----- Data excerpts -----

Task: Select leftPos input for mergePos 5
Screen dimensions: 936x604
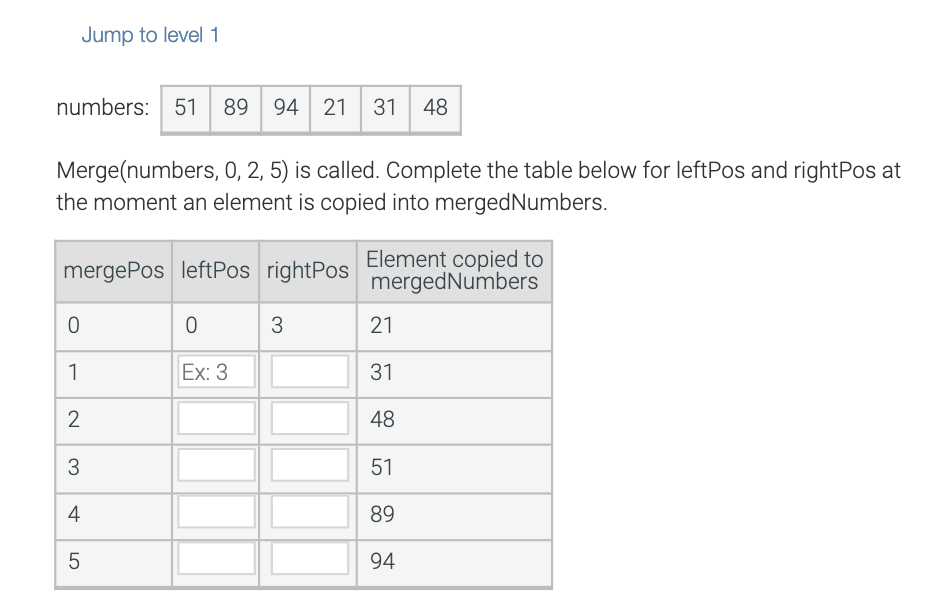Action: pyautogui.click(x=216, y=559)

-----
----- Data excerpts -----

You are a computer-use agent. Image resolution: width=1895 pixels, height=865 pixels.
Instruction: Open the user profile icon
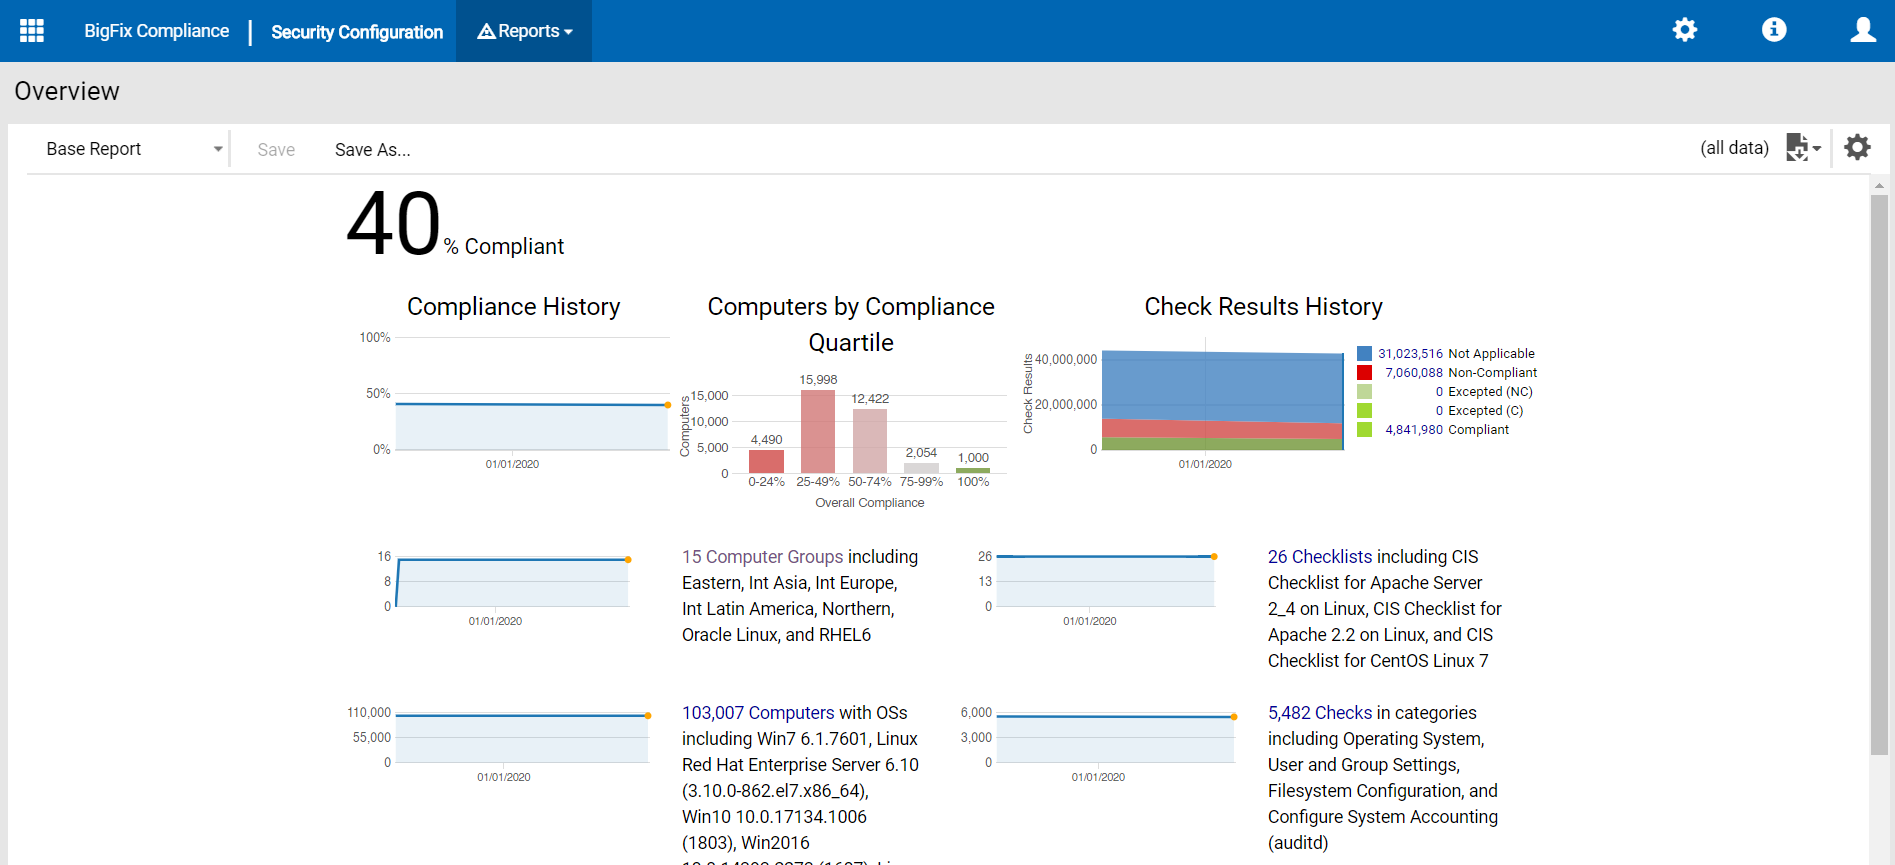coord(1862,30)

-----

Copy out each line above that contains the word "input".

Task: Select leftPos input for mergePos 5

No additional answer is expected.